Remark. If $X$ was a general surface, this would be easier, as we would have $$H_2(X,\mathbb Z)\cong H^2(X,\mathbb Z)=\textrm{Pic}(X)=\mathbb Z.$$ The last equality uses generality (I guess this is really necessary, but I lack a counterexample). That is why I would also accept an answer assuming the threefold $X$ to be general. However, in the quoted paper the result is stated with no genericity assumption, so it should be true as stated.
The group in question, $H_2(X,\mathbb Z)$, is now isomorphic to $H^4(X,\mathbb Z)$. I do not find it easier to work with the latter, though.

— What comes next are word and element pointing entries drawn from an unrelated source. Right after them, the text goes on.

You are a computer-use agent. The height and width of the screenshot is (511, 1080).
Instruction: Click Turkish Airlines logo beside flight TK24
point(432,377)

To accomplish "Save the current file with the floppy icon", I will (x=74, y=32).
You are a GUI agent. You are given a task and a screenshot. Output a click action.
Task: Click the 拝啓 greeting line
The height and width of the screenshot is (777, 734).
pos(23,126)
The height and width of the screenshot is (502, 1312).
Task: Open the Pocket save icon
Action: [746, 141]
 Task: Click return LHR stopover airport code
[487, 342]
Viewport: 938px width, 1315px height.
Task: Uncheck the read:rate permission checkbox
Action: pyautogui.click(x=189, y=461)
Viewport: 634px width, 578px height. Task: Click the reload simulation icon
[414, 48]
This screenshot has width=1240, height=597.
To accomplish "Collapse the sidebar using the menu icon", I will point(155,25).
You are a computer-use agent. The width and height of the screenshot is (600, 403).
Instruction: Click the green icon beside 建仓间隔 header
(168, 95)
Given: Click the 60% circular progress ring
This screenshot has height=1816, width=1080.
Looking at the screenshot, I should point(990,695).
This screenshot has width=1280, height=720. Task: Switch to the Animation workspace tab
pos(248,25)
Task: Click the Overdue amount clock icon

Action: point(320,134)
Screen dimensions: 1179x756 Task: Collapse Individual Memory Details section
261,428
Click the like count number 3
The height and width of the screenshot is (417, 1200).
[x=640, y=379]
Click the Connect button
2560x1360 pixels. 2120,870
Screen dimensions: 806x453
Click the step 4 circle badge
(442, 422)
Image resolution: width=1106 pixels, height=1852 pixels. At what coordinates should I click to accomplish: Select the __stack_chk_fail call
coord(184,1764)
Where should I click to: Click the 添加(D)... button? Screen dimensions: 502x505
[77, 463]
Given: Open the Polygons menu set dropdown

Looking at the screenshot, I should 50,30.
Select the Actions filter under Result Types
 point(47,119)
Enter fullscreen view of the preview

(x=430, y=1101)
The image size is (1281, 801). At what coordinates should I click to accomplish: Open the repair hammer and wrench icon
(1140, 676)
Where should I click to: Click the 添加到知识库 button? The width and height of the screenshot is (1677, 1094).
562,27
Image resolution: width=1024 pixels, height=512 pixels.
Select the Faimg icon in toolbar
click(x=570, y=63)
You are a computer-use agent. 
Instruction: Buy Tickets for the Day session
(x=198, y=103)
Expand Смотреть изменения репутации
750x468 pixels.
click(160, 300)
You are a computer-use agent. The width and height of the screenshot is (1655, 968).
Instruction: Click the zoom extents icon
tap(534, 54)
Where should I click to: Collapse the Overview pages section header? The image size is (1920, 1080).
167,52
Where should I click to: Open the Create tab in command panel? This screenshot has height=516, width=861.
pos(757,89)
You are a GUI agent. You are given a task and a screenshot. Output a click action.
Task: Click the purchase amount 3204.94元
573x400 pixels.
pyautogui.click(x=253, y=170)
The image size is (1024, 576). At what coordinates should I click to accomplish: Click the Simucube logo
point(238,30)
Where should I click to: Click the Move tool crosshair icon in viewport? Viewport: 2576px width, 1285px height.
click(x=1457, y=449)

I do not know if I can use the exponential sequence, as taking its cohomology would give me a sequence of vector spaces, and the group $H^4(X,\mathbb Z)$ does not even appear there. Any hint or solution would be much appreciated.
I was also wondering whether $H_2(X,\mathbb Z)\cong\mathbb Z$ can hold for other projective Calabi-Yau threefolds, different from the quintic in $\mathbb P^4$.
Thank you!
One simple and powerful answer: Lefschetz Hyperplane Theorem.